§ Records for processing:
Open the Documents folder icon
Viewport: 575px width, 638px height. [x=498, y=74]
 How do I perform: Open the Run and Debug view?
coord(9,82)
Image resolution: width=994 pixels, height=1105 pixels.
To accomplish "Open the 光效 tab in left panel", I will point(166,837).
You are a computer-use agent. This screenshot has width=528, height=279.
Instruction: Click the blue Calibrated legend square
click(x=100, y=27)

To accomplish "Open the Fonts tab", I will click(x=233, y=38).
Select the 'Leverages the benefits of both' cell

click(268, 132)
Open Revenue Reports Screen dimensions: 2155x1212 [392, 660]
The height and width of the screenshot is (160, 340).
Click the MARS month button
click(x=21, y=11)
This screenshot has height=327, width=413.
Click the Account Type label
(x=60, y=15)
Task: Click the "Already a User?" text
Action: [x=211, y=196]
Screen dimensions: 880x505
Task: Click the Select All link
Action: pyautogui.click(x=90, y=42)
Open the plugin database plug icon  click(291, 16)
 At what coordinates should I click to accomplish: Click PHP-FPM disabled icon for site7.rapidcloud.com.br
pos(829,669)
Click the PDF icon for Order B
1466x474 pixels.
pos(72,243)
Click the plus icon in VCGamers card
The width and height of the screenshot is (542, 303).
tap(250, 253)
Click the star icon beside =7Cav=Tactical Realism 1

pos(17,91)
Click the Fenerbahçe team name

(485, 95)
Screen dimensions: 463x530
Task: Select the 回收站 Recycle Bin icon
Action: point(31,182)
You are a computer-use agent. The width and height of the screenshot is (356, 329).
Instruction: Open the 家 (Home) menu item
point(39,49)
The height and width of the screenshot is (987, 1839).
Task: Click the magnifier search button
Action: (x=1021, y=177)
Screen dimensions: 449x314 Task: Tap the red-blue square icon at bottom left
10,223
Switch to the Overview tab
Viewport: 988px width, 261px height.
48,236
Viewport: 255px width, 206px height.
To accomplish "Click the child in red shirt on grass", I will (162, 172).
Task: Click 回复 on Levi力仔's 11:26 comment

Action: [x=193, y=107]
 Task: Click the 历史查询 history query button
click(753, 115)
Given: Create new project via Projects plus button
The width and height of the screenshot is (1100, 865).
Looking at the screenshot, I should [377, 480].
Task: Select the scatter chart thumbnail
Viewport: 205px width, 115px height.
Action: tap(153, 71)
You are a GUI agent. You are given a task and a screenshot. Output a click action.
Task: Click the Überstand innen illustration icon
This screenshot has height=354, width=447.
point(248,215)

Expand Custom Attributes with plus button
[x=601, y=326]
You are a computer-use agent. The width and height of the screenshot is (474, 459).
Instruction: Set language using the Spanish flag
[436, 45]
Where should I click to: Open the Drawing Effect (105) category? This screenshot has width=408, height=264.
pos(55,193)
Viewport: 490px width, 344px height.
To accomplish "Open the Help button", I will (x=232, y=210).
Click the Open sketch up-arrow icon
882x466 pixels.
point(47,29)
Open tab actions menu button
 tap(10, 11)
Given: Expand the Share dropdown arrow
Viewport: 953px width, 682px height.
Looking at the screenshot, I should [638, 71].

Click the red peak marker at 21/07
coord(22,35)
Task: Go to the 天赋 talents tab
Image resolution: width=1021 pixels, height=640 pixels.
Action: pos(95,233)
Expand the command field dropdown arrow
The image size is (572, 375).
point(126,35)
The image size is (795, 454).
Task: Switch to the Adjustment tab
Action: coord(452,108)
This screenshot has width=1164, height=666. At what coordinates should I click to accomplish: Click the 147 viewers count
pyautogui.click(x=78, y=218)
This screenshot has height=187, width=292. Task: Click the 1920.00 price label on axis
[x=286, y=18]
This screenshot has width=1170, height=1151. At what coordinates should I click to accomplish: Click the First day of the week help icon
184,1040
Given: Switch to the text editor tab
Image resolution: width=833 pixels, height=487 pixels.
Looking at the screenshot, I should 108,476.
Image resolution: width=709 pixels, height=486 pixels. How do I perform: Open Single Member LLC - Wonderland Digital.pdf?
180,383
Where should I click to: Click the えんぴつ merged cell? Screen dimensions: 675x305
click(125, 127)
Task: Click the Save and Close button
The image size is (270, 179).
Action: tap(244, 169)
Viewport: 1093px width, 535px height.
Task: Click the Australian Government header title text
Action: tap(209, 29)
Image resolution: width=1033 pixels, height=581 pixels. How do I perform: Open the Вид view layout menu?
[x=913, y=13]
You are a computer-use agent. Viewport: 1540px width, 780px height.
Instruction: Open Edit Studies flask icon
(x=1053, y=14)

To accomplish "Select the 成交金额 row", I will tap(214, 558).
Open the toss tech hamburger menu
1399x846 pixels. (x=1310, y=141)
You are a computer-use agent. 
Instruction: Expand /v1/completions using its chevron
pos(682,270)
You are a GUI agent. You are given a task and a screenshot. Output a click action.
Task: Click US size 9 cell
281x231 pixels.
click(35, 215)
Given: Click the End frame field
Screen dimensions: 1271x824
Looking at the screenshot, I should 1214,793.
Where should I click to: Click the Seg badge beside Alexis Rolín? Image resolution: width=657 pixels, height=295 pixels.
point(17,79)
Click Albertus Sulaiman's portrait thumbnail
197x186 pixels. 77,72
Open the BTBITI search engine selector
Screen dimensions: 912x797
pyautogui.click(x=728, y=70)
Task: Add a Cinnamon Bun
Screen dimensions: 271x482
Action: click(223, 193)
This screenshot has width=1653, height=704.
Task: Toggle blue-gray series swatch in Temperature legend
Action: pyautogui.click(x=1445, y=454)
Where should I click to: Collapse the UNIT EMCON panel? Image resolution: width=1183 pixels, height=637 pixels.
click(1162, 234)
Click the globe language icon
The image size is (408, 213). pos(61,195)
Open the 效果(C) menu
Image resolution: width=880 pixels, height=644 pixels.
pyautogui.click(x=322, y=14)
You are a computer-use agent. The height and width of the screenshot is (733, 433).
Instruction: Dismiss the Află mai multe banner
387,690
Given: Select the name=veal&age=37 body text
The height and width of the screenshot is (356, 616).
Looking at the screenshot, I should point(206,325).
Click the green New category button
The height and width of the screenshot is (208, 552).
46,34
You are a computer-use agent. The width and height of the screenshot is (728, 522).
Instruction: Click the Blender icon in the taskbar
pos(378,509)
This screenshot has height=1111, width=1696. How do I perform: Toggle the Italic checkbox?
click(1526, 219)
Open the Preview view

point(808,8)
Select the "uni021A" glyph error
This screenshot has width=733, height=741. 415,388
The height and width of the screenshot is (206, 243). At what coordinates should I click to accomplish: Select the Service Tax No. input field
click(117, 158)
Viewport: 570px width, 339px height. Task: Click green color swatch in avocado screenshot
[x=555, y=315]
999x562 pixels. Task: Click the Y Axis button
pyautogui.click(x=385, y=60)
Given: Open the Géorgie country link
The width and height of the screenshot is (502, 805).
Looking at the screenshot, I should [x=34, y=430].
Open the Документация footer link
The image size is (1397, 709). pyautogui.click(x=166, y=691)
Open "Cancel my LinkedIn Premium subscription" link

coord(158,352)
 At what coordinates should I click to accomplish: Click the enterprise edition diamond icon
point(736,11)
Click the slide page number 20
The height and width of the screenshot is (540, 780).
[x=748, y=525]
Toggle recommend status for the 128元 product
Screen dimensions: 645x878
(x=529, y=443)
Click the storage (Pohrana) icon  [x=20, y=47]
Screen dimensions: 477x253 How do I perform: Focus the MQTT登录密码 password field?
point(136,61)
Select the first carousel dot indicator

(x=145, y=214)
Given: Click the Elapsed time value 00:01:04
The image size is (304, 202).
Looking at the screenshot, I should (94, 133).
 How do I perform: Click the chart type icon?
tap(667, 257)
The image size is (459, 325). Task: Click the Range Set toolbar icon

§ How to complete this task:
The response has to give back every record verbatim.

§ Reply:
Open the Documents folder icon
Viewport: 575px width, 638px height. [x=498, y=74]
 How do I perform: Open the Run and Debug view?
coord(9,82)
Image resolution: width=994 pixels, height=1105 pixels.
To accomplish "Open the 光效 tab in left panel", I will point(166,837).
You are a computer-use agent. This screenshot has width=528, height=279.
Instruction: Click the blue Calibrated legend square
click(x=100, y=27)

To accomplish "Open the Fonts tab", I will click(x=233, y=38).
Select the 'Leverages the benefits of both' cell

click(268, 132)
Open Revenue Reports Screen dimensions: 2155x1212 [392, 660]
The height and width of the screenshot is (160, 340).
Click the MARS month button
click(x=21, y=11)
This screenshot has height=327, width=413.
Click the Account Type label
(x=60, y=15)
Task: Click the "Already a User?" text
Action: [x=211, y=196]
Screen dimensions: 880x505
Task: Click the Select All link
Action: pyautogui.click(x=90, y=42)
Open the plugin database plug icon  click(291, 16)
 At what coordinates should I click to accomplish: Click PHP-FPM disabled icon for site7.rapidcloud.com.br
pos(829,669)
Click the PDF icon for Order B
1466x474 pixels.
pos(72,243)
Click the plus icon in VCGamers card
The width and height of the screenshot is (542, 303).
tap(250, 253)
Click the star icon beside =7Cav=Tactical Realism 1

pos(17,91)
Click the Fenerbahçe team name

(485, 95)
Screen dimensions: 463x530
Task: Select the 回收站 Recycle Bin icon
Action: point(31,182)
You are a computer-use agent. The width and height of the screenshot is (356, 329).
Instruction: Open the 家 (Home) menu item
point(39,49)
The height and width of the screenshot is (987, 1839).
Task: Click the magnifier search button
Action: (x=1021, y=177)
Screen dimensions: 449x314 Task: Tap the red-blue square icon at bottom left
10,223
Switch to the Overview tab
Viewport: 988px width, 261px height.
48,236
Viewport: 255px width, 206px height.
To accomplish "Click the child in red shirt on grass", I will (162, 172).
Task: Click 回复 on Levi力仔's 11:26 comment

Action: [x=193, y=107]
 Task: Click the 历史查询 history query button
click(753, 115)
Given: Create new project via Projects plus button
The width and height of the screenshot is (1100, 865).
Looking at the screenshot, I should [377, 480].
Task: Select the scatter chart thumbnail
Viewport: 205px width, 115px height.
Action: tap(153, 71)
You are a GUI agent. You are given a task and a screenshot. Output a click action.
Task: Click the Überstand innen illustration icon
This screenshot has height=354, width=447.
point(248,215)

Expand Custom Attributes with plus button
[x=601, y=326]
You are a computer-use agent. The width and height of the screenshot is (474, 459).
Instruction: Set language using the Spanish flag
[436, 45]
Where should I click to: Open the Drawing Effect (105) category? This screenshot has width=408, height=264.
pos(55,193)
Viewport: 490px width, 344px height.
To accomplish "Open the Help button", I will (x=232, y=210).
Click the Open sketch up-arrow icon
882x466 pixels.
point(47,29)
Open tab actions menu button
 tap(10, 11)
Given: Expand the Share dropdown arrow
Viewport: 953px width, 682px height.
Looking at the screenshot, I should [638, 71].

Click the red peak marker at 21/07
coord(22,35)
Task: Go to the 天赋 talents tab
Image resolution: width=1021 pixels, height=640 pixels.
Action: pos(95,233)
Expand the command field dropdown arrow
The image size is (572, 375).
point(126,35)
The image size is (795, 454).
Task: Switch to the Adjustment tab
Action: coord(452,108)
This screenshot has width=1164, height=666. At what coordinates should I click to accomplish: Click the 147 viewers count
pyautogui.click(x=78, y=218)
This screenshot has height=187, width=292. Task: Click the 1920.00 price label on axis
[x=286, y=18]
This screenshot has width=1170, height=1151. At what coordinates should I click to accomplish: Click the First day of the week help icon
184,1040
Given: Switch to the text editor tab
Image resolution: width=833 pixels, height=487 pixels.
Looking at the screenshot, I should 108,476.
Image resolution: width=709 pixels, height=486 pixels. How do I perform: Open Single Member LLC - Wonderland Digital.pdf?
180,383
Where should I click to: Click the えんぴつ merged cell? Screen dimensions: 675x305
click(125, 127)
Task: Click the Save and Close button
The image size is (270, 179).
Action: tap(244, 169)
Viewport: 1093px width, 535px height.
Task: Click the Australian Government header title text
Action: tap(209, 29)
Image resolution: width=1033 pixels, height=581 pixels. How do I perform: Open the Вид view layout menu?
[x=913, y=13]
You are a computer-use agent. Viewport: 1540px width, 780px height.
Instruction: Open Edit Studies flask icon
(x=1053, y=14)

To accomplish "Select the 成交金额 row", I will tap(214, 558).
Open the toss tech hamburger menu
1399x846 pixels. (x=1310, y=141)
You are a computer-use agent. 
Instruction: Expand /v1/completions using its chevron
pos(682,270)
You are a GUI agent. You are given a task and a screenshot. Output a click action.
Task: Click US size 9 cell
281x231 pixels.
click(35, 215)
Given: Click the End frame field
Screen dimensions: 1271x824
Looking at the screenshot, I should 1214,793.
Where should I click to: Click the Seg badge beside Alexis Rolín? Image resolution: width=657 pixels, height=295 pixels.
point(17,79)
Click Albertus Sulaiman's portrait thumbnail
197x186 pixels. 77,72
Open the BTBITI search engine selector
Screen dimensions: 912x797
pyautogui.click(x=728, y=70)
Task: Add a Cinnamon Bun
Screen dimensions: 271x482
Action: click(223, 193)
This screenshot has width=1653, height=704.
Task: Toggle blue-gray series swatch in Temperature legend
Action: pyautogui.click(x=1445, y=454)
Where should I click to: Collapse the UNIT EMCON panel? Image resolution: width=1183 pixels, height=637 pixels.
click(1162, 234)
Click the globe language icon
The image size is (408, 213). pos(61,195)
Open the 效果(C) menu
Image resolution: width=880 pixels, height=644 pixels.
pyautogui.click(x=322, y=14)
You are a computer-use agent. The height and width of the screenshot is (733, 433).
Instruction: Dismiss the Află mai multe banner
387,690
Given: Select the name=veal&age=37 body text
The height and width of the screenshot is (356, 616).
Looking at the screenshot, I should point(206,325).
Click the green New category button
The height and width of the screenshot is (208, 552).
46,34
You are a computer-use agent. The width and height of the screenshot is (728, 522).
Instruction: Click the Blender icon in the taskbar
pos(378,509)
This screenshot has height=1111, width=1696. How do I perform: Toggle the Italic checkbox?
click(1526, 219)
Open the Preview view

point(808,8)
Select the "uni021A" glyph error
This screenshot has width=733, height=741. 415,388
The height and width of the screenshot is (206, 243). At what coordinates should I click to accomplish: Select the Service Tax No. input field
click(117, 158)
Viewport: 570px width, 339px height. Task: Click green color swatch in avocado screenshot
[x=555, y=315]
999x562 pixels. Task: Click the Y Axis button
pyautogui.click(x=385, y=60)
Given: Open the Géorgie country link
The width and height of the screenshot is (502, 805).
Looking at the screenshot, I should [x=34, y=430].
Open the Документация footer link
The image size is (1397, 709). pyautogui.click(x=166, y=691)
Open "Cancel my LinkedIn Premium subscription" link

coord(158,352)
 At what coordinates should I click to accomplish: Click the enterprise edition diamond icon
point(736,11)
Click the slide page number 20
The height and width of the screenshot is (540, 780).
[x=748, y=525]
Toggle recommend status for the 128元 product
Screen dimensions: 645x878
(x=529, y=443)
Click the storage (Pohrana) icon  [x=20, y=47]
Screen dimensions: 477x253 How do I perform: Focus the MQTT登录密码 password field?
point(136,61)
Select the first carousel dot indicator

(x=145, y=214)
Given: Click the Elapsed time value 00:01:04
The image size is (304, 202).
Looking at the screenshot, I should (94, 133).
 How do I perform: Click the chart type icon?
tap(667, 257)
The image size is (459, 325). Task: Click the Range Set toolbar icon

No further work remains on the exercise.